Data itself, how it is collected, influences reality, and therefore the data that is extracted. The seeing influences what is seen. Just as in the quantum realm the seen reacts to the seeing, and where entanglements occur, so also in medical examination, or school evaluation, or in any form or discipline, will the one being seen in this or that way, eventually start to feel in this or that way. This signifies that seeing is a responsibility: it shapes the outcome, and it co-shapes the world. It can underline the potential threat, or as well the burgeoning potential in society, and support it, by detecting and putting in place proposals, to support what needs to be seen and supported.

1. Data as Descriptive vs. Data as Accompanying

  • Dead stance: data describes reality, fixes it, boxes it in. (“Crime = X incidents per 100k, end of story.”)
  • Living stance: data accompanies the phenomenon, like a sketch of a plant through its stages. It’s provisional, time-bound, always on the way to becoming something else.

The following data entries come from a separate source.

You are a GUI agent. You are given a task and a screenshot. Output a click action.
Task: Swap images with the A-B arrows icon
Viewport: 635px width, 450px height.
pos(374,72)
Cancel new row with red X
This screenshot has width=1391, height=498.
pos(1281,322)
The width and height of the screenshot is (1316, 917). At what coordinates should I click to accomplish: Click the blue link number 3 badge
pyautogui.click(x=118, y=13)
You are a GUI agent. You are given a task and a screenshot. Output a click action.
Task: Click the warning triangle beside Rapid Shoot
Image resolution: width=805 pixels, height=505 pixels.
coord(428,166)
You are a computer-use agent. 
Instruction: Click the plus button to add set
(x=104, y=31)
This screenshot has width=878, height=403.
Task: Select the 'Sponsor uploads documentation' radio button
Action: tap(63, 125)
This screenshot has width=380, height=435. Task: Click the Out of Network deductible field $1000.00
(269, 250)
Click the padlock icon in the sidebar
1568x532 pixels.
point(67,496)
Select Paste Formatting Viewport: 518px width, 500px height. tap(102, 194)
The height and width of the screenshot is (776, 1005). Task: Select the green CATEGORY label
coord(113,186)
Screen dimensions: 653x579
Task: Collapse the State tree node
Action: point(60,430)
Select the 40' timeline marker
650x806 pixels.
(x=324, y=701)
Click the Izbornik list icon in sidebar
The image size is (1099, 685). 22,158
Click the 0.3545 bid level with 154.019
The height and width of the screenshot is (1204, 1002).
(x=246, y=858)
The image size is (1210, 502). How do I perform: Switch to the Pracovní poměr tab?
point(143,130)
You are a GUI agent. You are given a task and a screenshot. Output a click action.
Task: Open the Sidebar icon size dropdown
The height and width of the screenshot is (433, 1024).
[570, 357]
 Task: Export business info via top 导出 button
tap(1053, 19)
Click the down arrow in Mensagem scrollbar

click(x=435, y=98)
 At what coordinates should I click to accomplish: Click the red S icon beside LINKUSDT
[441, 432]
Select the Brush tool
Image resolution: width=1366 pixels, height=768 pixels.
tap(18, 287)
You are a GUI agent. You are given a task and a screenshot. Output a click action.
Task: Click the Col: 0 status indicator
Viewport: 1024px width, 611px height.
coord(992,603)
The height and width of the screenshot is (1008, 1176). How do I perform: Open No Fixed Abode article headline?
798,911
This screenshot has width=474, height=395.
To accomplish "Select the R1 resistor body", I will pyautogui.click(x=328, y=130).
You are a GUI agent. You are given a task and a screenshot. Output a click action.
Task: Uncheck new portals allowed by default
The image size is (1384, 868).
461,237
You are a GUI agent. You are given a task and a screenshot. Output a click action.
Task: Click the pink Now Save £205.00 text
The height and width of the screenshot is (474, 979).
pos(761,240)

This transforms the whole system: instead of saying “this is what the world is,” it says “this is where the world is tending, and here are possible branches of becoming.”


2. Purpose of Accompaniment

This can be summed up within four options: enabling, facilitating, empowering vs. limiting, controlling, circumscribing.

  • If the system uses data to enable (make trends visible so humans can act more consciously), then it becomes like a companion organ of perception.
  • If it uses data to control (freeze people in their worst tendency, surveil for suspicion), then it becomes like the mechanical Double.


3. Lawfulness as Mobile

This is where Goethe’s method meets data. For Goethe, the leaf isn’t “a leaf” but “a law of becoming” — appearing as cotyledon, leaf, petal, sepal, fruit. The phenomenon is never finished.

So too with Palantir (or any analytic system):

  • A theft in the city is not just “crime” but also social trendeconomic symptomcultural fractureindividual biography.
  • A spike in data is not “proof of threat” but a gesture in becoming, which could harden into pathology or soften into healing.

The living Palantir would therefore highlight branching trajectories instead of fixed verdicts.

4. Justice to Reality

A crucial starting-point therefore considers: the task is to do justice to reality. That means:

  • Not fixating on what was (descriptive snapshots).
  • But holding what is becoming (mobile trends).
  • And allowing the lawfulness to appear — not as a formula imposed, but as the rhythm that becomes visible when you accompany long enough.

This is the same gesture as Steiner’s “phenomenological science”: to hold reality as becoming, and let the lawful archetype reveal itself through time.

5. Practical Consequence (Pilot 3 tie-in)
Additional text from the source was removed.